Trend read: As the coffee shop market matures, cultural specificity is becoming a stronger differentiator than single-origin sourcing alone.

Mersin Tantuni – @mersintantunidalston

Not just Turkish food, but the street food of Mersin specifically: tantuni, thinly sliced meat stir-fried with tomatoes, onion, parsley and chilli, wrapped in lavash. We tried both meat and mushroom versions, finished with yoghurt and delicious butter sauce. Finding it done well is rarer than you’d think.

Trend read: Not ‘Turkish cuisine’ but ‘the food of Mersin’. Operators who can tell a precise geographic story are well positioned as consumer expectations of global cuisine continue to sophisticate.

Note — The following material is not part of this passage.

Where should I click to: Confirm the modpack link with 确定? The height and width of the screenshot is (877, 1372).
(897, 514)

Andu Café – @andu_vegancafe

You choose your size. The food arrives: misir wot, ater kik, tikil gomen, shiro and injera, that fermented teff flatbread that works as utensil, plate and bread all at once. One of the best-value meals in East London and a window into Ethiopia’s Orthodox Christian fasting tradition, one of the world’s oldest plant-based food cultures. The health credentials are real, even though Andu makes no particular song and dance about them.

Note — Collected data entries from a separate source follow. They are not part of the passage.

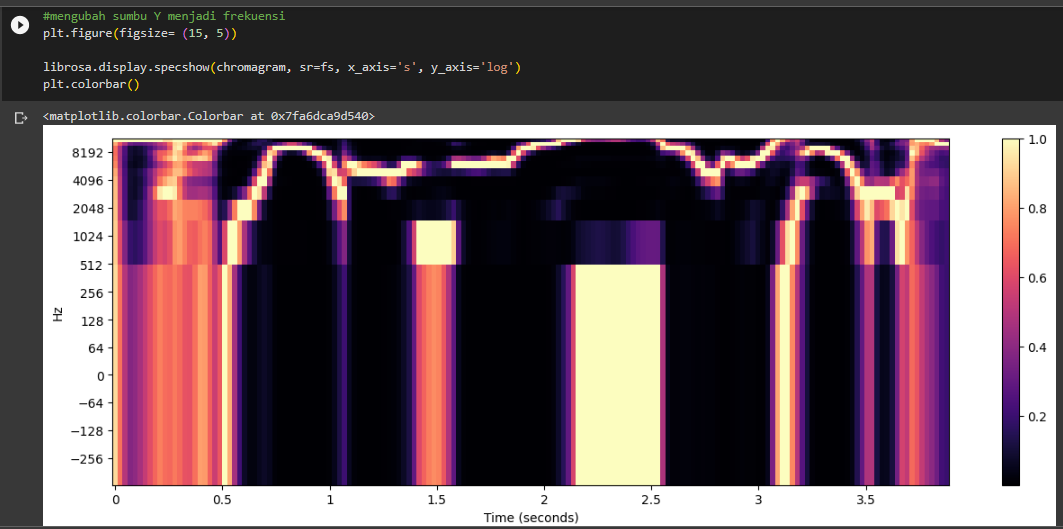Click the cell output toggle icon
The image size is (1063, 529).
tap(20, 118)
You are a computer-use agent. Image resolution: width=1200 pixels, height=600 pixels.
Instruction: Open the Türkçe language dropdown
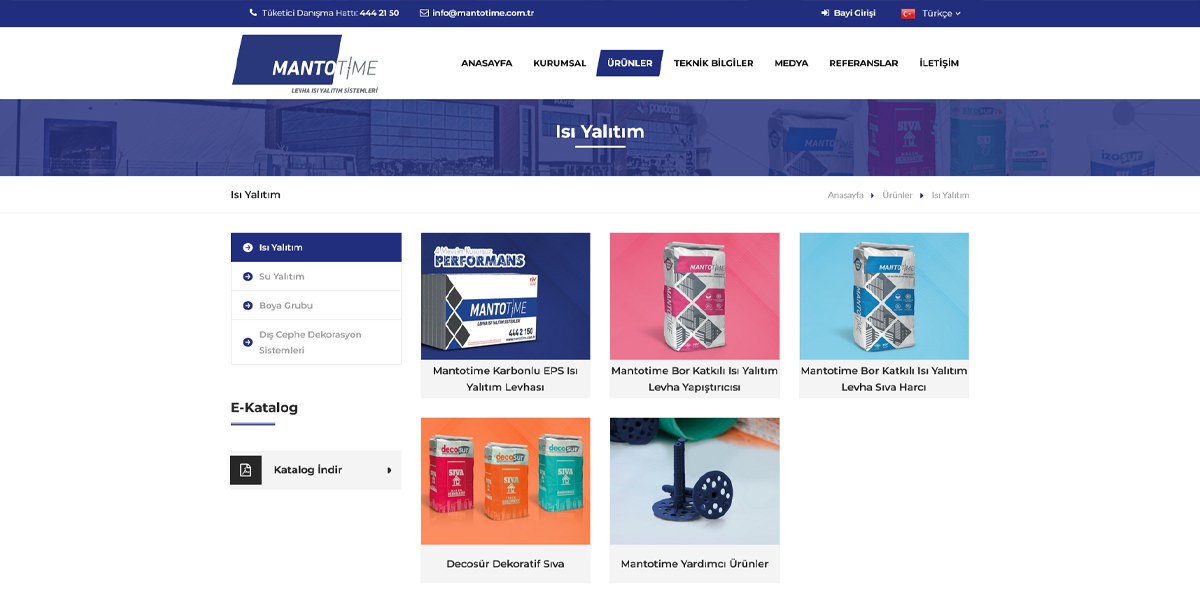coord(940,13)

Trend read: High-fibre, fermented and plant-forward foods are growing across UK foodservice. Andu shows what it looks like when these properties emerge from genuine culinary tradition rather than product reformulation.

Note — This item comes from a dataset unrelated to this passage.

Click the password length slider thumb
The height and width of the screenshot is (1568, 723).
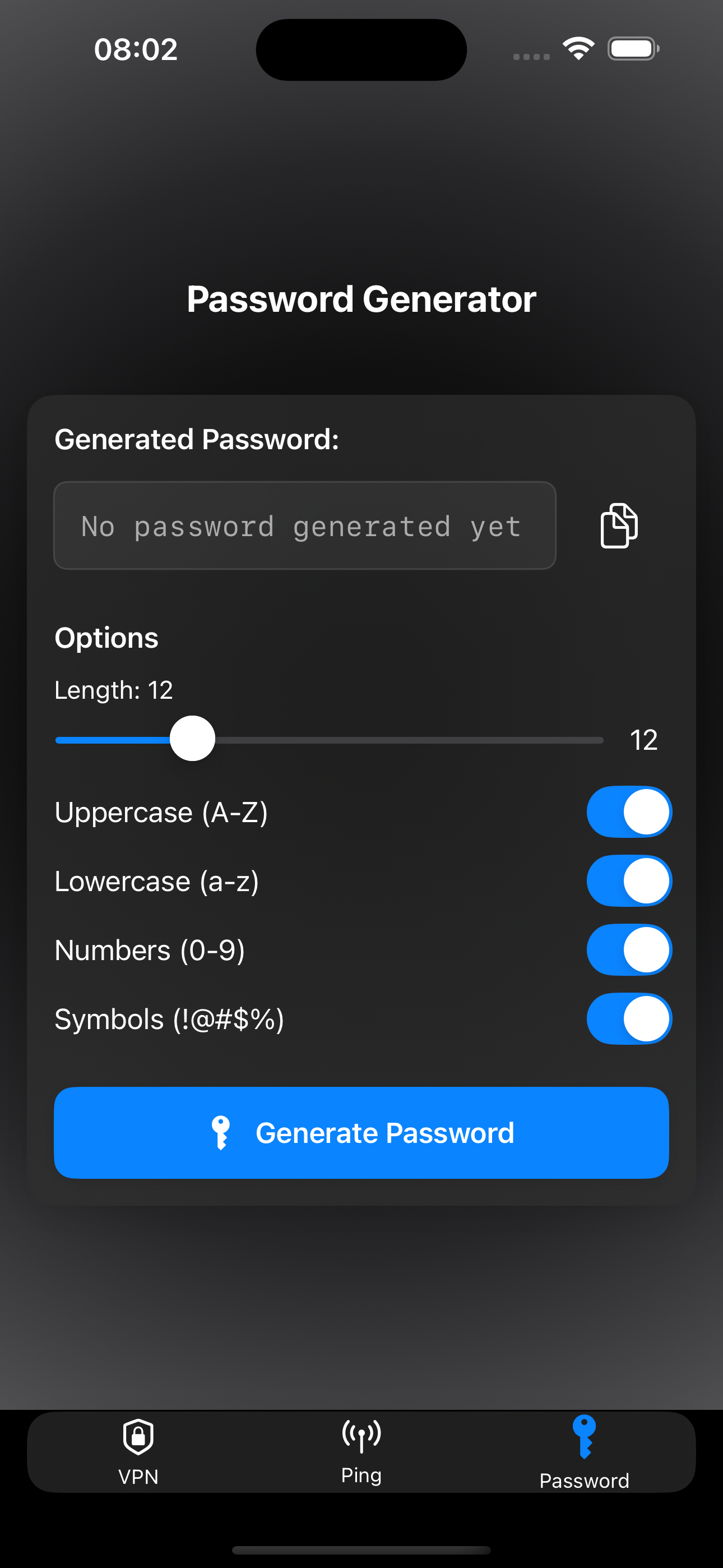tap(192, 739)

Acme Fire Cult – @acmefirecult

Started in a Hackney car park during lockdown, now permanently housed at 40FT Brewery. Live-fire cooking with vegetables as the stars, a menu that changes with micro-seasonal produce and a kitchen that makes its own Marmite from leftover brewing yeast. Acme is unapologetic about the noise and smoke of the fire. That’s the point.

Trend read: A venue born from constraint and creativity can hold more meaning than one designed from the outset for scale. Origin stories matter.

Dalston Eastern Curve Garden – @dalstongarden

A community garden on a disused stretch of old railway line, run as a social enterprise since 2010. The cafe bar serves local beers, homemade cakes and seasonal soups made from produce grown on site. This isn’t a venue with a community programme bolted on. It’s a community that happens to have a venue.

Trend read: What Dalston Eastern Curve Garden shows is what it looks like when the food offer is genuinely secondary to social purpose. That’s rare, and it’s powerful.

The Laughing Yak – @the_laughing_yak

Nepalese cuisine doesn’t yet have the profile it deserves in the UK. The Laughing Yak represents Nepal’s full breadth of regional cooking and we got a proper sense of that range. The momos alone told a story – buffalo meat in one, fermented soya and smoked aubergine in another; both worlds apart in flavour. Then the chatamari, Nepal’s answer to pizza: we tried the jackfruit curry version and the butter chicken version, and it’s the kind of dish that makes you wonder why you’ve not tried it before. The owner explains the story behind each dish; that hospitality is as much part of the offer as the food.

Trend read: Nepalese cuisine is one of the most under-represented global food cultures in the UK. For foodservice operators and manufacturers, this is worth watching.

What Dalston tells us about foodservice in 2026

These aren’t venues chasing trends. They are expressions of something deeper: a community, a culinary tradition, a philosophy about how food should be made and shared. The signals for brands and operators are clear. Specificity over generalisation. Genuine provenance over claimed authenticity. Community over category.